◆ What you need to do
Return every line of the data below verbatim, in the same order and with the same line breaks.

- - -

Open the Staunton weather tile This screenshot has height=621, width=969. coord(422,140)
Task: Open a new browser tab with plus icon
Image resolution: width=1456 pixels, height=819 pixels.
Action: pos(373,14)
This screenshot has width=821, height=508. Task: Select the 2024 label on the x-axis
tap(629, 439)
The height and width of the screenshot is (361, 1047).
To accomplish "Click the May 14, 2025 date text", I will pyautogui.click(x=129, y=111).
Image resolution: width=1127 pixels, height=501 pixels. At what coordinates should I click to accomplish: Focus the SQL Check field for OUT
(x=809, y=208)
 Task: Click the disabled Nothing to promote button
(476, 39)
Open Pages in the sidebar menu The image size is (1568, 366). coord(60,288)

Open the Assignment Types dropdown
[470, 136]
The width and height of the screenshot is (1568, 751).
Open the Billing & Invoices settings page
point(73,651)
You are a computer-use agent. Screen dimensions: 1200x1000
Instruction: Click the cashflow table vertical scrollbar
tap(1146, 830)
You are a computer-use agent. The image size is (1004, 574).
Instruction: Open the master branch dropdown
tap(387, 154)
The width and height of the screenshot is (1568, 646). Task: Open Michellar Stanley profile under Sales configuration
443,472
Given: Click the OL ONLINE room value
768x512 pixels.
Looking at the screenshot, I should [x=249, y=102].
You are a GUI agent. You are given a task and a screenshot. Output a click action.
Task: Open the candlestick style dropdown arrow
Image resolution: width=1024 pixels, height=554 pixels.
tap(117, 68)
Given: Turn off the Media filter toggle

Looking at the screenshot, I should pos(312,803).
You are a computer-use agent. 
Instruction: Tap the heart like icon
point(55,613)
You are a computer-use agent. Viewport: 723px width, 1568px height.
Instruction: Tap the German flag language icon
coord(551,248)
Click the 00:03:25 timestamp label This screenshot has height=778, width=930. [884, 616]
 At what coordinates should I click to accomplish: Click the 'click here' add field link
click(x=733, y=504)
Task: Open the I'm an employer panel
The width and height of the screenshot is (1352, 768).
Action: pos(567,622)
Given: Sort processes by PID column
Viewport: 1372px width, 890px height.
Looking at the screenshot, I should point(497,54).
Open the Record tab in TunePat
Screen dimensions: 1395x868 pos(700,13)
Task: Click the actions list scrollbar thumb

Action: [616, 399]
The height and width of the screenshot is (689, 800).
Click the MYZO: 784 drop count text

- - -

◆ Response to the exercise
Open the Staunton weather tile This screenshot has height=621, width=969. coord(422,140)
Task: Open a new browser tab with plus icon
Image resolution: width=1456 pixels, height=819 pixels.
Action: pos(373,14)
This screenshot has width=821, height=508. Task: Select the 2024 label on the x-axis
tap(629, 439)
The height and width of the screenshot is (361, 1047).
To accomplish "Click the May 14, 2025 date text", I will pyautogui.click(x=129, y=111).
Image resolution: width=1127 pixels, height=501 pixels. At what coordinates should I click to accomplish: Focus the SQL Check field for OUT
(x=809, y=208)
 Task: Click the disabled Nothing to promote button
(476, 39)
Open Pages in the sidebar menu The image size is (1568, 366). coord(60,288)

Open the Assignment Types dropdown
[470, 136]
The width and height of the screenshot is (1568, 751).
Open the Billing & Invoices settings page
point(73,651)
You are a computer-use agent. Screen dimensions: 1200x1000
Instruction: Click the cashflow table vertical scrollbar
tap(1146, 830)
You are a computer-use agent. The image size is (1004, 574).
Instruction: Open the master branch dropdown
tap(387, 154)
The width and height of the screenshot is (1568, 646). Task: Open Michellar Stanley profile under Sales configuration
443,472
Given: Click the OL ONLINE room value
768x512 pixels.
Looking at the screenshot, I should [x=249, y=102].
You are a GUI agent. You are given a task and a screenshot. Output a click action.
Task: Open the candlestick style dropdown arrow
Image resolution: width=1024 pixels, height=554 pixels.
tap(117, 68)
Given: Turn off the Media filter toggle

Looking at the screenshot, I should pos(312,803).
You are a computer-use agent. 
Instruction: Tap the heart like icon
point(55,613)
You are a computer-use agent. Viewport: 723px width, 1568px height.
Instruction: Tap the German flag language icon
coord(551,248)
Click the 00:03:25 timestamp label This screenshot has height=778, width=930. [884, 616]
 At what coordinates should I click to accomplish: Click the 'click here' add field link
click(x=733, y=504)
Task: Open the I'm an employer panel
The width and height of the screenshot is (1352, 768).
Action: pos(567,622)
Given: Sort processes by PID column
Viewport: 1372px width, 890px height.
Looking at the screenshot, I should point(497,54).
Open the Record tab in TunePat
Screen dimensions: 1395x868 pos(700,13)
Task: Click the actions list scrollbar thumb

Action: [616, 399]
The height and width of the screenshot is (689, 800).
Click the MYZO: 784 drop count text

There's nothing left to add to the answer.